What a songwriter – the first thing to make itself apparent when listening to this release from Greg Schatz. Small Peace Of Mind is a fairly eclectic collection, but from the offset you feel a definite strength of composition. Fire In My Heart is a soulful and funk-infused offering, teetering slightly towards the pop side of things on occasion, making it widely accessible, and most importantly – leaving that hook and that energy lingering long after the music has stopped.
Things take a turn in the slightly country or folk-rock direction for The Devil That You Know. The pop sentiment remains, but what you really pick up on here is the story telling – the imagery, the scene setting. Greg Schatz paints a clear and captivating picture with his lyrics. Leave It All Behind follows with a jazz-like ambiance and a smoothness that begs for you to witness it live in some smokey down-town bar. The instrumentation is so colourful, hence the reference to composition on top of songwriting – the music has been crafted attentively with plenty of detail and build up.
The Way That I Feel returns to the stylish swing and rhythm of the opener, a fresh melody and concept, that personal touch undoubtedly back under the spotlight. By the time Welcome To Crazy Town begins to play, the character and individuality of the project really starts to make itself known. The musicianship is consistently rhythmic and notably organic, as if the artist and his band are right there in the room with you. The story telling too is eclectic and unpredictable, always interesting, this song in particular – a fitting outcome for such an intriguing title.

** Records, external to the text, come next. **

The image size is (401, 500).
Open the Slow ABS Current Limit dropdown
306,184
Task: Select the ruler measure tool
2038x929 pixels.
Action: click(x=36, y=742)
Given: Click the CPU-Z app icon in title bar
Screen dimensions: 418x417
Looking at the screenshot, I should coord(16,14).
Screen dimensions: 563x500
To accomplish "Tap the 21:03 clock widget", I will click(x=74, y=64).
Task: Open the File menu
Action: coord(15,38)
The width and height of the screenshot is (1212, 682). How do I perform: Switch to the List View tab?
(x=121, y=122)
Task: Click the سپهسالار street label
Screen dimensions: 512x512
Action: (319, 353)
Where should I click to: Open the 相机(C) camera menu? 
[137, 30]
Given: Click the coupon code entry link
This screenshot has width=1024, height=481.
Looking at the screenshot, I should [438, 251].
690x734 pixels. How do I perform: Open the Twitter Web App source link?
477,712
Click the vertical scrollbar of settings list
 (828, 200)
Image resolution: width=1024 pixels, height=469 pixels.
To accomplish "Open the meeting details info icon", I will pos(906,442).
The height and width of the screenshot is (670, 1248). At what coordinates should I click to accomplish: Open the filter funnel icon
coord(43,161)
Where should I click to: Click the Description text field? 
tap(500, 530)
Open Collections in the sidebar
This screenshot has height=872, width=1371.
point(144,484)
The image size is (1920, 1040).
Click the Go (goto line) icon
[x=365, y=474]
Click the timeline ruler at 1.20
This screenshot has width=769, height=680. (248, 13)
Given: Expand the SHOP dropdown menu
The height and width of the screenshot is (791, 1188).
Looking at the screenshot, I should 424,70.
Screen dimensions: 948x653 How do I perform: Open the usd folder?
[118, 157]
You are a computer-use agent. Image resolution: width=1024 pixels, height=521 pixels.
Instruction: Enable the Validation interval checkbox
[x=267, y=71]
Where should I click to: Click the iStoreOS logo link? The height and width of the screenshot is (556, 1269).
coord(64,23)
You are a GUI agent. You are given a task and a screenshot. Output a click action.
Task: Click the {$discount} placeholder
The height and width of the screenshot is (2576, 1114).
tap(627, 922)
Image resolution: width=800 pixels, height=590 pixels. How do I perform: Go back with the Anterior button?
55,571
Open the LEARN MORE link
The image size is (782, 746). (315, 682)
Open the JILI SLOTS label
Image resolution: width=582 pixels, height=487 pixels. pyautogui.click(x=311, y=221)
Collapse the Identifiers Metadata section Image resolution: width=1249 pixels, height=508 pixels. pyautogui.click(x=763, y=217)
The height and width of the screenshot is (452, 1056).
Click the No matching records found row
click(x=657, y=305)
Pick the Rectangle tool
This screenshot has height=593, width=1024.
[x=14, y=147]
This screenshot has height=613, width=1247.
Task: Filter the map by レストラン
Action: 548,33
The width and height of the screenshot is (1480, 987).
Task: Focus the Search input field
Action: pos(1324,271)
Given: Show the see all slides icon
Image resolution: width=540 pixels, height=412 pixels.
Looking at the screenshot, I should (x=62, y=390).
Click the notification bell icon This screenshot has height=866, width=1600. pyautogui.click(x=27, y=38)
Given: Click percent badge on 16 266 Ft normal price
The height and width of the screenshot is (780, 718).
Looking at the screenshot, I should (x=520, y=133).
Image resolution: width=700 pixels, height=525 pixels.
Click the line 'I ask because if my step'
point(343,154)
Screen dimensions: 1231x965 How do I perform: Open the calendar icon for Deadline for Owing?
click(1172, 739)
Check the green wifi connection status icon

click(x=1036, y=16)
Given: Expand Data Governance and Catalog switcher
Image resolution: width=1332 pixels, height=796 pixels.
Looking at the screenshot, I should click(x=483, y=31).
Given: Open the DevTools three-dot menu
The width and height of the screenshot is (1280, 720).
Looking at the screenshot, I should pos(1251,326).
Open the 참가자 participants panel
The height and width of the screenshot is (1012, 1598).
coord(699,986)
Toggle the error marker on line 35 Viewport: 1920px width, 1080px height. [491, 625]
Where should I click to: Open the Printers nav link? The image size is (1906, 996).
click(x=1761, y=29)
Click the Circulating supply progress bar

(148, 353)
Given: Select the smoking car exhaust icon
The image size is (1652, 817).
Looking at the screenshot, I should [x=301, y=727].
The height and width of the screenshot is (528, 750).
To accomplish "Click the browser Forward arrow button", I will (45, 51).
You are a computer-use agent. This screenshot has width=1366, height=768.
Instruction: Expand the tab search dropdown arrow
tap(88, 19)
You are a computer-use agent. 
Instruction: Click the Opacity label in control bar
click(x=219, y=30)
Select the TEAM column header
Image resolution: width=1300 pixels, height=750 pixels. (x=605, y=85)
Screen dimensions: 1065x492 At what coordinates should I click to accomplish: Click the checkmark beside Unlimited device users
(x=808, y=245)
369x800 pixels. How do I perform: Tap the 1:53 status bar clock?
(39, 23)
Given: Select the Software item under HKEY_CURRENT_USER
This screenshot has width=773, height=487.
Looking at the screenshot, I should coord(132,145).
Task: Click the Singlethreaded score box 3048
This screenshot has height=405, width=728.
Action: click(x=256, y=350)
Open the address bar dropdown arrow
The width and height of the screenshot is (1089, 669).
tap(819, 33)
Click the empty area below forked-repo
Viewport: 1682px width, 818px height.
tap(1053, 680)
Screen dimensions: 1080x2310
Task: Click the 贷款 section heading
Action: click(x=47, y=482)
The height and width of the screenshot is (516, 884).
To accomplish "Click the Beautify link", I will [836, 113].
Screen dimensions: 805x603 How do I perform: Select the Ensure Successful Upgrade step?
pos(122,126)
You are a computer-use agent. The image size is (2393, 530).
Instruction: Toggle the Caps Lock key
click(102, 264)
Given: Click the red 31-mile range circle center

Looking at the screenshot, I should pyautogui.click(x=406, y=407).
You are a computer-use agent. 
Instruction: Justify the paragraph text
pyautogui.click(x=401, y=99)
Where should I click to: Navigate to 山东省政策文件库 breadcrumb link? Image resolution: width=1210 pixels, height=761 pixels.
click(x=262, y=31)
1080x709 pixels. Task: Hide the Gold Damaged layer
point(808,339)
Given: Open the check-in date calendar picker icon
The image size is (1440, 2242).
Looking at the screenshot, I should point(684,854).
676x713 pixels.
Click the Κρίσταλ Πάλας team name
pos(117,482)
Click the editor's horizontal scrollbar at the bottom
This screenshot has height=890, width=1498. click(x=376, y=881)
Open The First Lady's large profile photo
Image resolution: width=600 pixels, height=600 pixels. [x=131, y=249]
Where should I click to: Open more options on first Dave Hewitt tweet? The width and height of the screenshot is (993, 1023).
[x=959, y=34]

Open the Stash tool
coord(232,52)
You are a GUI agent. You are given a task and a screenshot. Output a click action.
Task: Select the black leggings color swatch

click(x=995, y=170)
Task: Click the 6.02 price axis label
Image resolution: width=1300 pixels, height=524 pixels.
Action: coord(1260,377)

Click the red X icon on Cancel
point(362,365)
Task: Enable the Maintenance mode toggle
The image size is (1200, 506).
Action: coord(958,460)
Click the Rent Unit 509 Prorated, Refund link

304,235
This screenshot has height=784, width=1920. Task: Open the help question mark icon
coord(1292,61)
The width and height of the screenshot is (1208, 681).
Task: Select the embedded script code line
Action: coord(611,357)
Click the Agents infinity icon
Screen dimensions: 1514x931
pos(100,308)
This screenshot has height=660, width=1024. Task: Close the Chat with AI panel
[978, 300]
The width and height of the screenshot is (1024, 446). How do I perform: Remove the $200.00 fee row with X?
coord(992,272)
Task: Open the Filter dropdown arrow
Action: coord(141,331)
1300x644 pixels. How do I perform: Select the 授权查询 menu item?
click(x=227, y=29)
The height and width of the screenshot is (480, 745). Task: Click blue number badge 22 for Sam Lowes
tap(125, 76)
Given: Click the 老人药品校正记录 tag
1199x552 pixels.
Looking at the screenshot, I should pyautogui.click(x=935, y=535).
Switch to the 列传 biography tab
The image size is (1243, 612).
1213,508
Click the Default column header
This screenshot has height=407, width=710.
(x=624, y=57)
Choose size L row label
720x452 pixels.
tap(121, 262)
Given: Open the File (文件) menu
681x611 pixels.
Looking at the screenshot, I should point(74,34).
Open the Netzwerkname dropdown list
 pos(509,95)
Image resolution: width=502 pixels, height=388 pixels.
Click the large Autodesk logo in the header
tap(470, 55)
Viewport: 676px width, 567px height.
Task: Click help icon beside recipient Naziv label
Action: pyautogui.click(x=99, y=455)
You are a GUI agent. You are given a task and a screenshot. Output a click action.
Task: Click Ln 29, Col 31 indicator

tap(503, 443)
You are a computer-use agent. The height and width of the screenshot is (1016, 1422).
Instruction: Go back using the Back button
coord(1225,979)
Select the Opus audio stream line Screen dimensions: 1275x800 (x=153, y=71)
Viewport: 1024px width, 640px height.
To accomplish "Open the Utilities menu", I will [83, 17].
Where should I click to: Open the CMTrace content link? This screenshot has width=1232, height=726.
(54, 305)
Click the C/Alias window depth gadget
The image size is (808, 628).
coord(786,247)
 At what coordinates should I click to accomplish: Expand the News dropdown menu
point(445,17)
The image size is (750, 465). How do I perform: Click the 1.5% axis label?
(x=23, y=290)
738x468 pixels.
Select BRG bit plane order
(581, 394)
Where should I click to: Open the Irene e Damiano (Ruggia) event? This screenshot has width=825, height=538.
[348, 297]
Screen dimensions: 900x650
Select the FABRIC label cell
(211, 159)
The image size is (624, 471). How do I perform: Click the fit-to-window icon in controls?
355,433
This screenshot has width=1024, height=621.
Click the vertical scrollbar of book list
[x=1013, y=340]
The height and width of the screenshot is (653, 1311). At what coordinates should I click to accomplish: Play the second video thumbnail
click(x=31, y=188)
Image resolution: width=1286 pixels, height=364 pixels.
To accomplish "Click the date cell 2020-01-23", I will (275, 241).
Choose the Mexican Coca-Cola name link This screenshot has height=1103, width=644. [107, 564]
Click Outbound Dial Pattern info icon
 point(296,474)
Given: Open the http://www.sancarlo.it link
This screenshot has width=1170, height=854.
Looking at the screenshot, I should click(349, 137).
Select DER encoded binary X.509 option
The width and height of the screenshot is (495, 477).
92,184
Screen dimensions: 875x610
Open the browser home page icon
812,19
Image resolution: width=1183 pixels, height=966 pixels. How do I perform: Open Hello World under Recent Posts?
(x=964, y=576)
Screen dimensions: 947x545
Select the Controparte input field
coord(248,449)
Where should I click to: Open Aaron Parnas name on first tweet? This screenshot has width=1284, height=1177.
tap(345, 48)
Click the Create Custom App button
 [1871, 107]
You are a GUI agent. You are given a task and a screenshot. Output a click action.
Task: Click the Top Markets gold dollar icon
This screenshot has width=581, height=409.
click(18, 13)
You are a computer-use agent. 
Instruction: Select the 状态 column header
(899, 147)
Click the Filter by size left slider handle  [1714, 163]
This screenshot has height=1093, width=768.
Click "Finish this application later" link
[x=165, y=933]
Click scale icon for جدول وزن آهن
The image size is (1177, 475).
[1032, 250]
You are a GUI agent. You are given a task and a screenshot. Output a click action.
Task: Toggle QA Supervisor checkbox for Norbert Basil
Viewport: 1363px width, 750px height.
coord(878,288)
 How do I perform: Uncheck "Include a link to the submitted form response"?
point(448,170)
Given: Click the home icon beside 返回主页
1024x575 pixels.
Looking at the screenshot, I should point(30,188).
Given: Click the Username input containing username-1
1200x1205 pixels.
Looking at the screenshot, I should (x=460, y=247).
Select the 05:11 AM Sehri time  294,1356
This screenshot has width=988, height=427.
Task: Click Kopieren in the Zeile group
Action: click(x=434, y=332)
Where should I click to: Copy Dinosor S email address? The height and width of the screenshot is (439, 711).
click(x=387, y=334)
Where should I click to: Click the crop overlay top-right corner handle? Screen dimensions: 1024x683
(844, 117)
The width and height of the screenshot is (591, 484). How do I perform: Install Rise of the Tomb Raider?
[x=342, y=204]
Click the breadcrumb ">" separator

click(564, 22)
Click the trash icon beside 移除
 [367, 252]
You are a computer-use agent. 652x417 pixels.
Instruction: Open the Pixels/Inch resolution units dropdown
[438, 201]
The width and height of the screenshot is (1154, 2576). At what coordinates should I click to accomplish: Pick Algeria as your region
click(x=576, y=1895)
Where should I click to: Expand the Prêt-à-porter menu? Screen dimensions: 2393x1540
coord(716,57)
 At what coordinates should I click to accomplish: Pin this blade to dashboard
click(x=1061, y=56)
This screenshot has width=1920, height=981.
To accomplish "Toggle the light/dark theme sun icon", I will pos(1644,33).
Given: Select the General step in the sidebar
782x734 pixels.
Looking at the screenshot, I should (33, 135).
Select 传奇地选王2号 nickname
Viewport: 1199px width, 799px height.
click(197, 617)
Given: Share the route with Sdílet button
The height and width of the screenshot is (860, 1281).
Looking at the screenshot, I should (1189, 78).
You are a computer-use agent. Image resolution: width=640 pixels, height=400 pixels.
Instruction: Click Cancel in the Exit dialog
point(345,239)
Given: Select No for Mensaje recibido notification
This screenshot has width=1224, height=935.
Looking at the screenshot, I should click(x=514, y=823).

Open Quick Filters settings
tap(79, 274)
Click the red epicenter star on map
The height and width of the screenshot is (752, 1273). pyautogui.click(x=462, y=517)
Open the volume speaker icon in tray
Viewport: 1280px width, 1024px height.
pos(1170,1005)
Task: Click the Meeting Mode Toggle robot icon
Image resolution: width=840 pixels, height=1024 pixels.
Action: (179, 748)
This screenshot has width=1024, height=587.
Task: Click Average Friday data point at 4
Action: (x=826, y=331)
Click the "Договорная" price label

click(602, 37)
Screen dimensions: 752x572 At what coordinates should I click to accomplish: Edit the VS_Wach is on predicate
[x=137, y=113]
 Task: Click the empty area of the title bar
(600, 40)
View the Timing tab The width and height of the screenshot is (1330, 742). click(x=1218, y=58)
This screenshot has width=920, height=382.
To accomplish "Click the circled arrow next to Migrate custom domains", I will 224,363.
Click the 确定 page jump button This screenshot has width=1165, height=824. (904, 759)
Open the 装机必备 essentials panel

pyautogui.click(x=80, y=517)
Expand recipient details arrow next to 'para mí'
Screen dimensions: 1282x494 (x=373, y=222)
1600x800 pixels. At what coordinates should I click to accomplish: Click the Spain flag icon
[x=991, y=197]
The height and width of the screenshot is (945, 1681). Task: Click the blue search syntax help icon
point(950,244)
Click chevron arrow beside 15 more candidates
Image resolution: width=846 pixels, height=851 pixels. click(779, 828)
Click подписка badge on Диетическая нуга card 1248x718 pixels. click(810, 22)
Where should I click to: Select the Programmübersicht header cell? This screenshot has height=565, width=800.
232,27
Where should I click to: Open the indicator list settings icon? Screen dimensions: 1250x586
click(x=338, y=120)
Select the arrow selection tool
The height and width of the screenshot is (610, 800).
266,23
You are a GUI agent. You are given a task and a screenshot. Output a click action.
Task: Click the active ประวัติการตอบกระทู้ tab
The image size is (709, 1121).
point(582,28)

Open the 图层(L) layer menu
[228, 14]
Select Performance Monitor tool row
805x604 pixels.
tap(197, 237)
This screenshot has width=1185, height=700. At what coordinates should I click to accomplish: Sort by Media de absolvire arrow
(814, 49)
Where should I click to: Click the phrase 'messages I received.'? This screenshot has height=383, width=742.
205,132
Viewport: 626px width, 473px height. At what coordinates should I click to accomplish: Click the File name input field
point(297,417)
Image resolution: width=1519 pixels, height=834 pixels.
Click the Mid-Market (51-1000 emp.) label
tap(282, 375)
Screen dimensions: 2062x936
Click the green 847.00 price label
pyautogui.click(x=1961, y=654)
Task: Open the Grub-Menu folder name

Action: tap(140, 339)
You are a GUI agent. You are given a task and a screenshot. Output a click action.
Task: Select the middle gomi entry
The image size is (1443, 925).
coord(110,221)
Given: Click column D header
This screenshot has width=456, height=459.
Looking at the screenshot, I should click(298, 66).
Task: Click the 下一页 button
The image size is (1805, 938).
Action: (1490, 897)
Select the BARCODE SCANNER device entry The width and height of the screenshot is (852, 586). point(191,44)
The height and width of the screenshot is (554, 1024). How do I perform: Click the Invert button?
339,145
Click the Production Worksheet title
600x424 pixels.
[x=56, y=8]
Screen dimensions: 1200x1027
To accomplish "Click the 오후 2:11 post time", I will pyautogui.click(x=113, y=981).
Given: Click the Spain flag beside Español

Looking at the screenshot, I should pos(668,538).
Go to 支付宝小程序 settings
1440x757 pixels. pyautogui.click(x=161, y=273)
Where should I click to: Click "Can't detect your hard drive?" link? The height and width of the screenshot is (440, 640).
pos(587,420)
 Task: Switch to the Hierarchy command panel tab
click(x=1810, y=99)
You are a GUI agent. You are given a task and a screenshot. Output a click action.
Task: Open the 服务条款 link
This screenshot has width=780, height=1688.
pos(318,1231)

Claudine (Please come back home) has a real bluesy feel to it, a slight Christmassy twang I might add, though maybe the time of year has influenced this opinion. Get A Hold Of Yourself is a logical and satisfying next step. The indie-rock edge of this track, the vocal effect, the rhythm and pace of it all – it makes for a smooth and uplifting few minutes of music.
Roll Like A River showcases the soul and style of the piano performance and lays bare the leading vocal and the lyrical delivery in a way that has you hanging on the truth and emotion throughout. The verse pulls you in and leads you beautifully to that hook – a powerful hook, a quicker pace and a chorus of voices set in stone the strength of it and make it distinctly memorable. There are equal parts colour, character, and depth throughout this project. It’s a bright and joyful collection for the most part, but it’s not without meaning and carefully considerate ideas.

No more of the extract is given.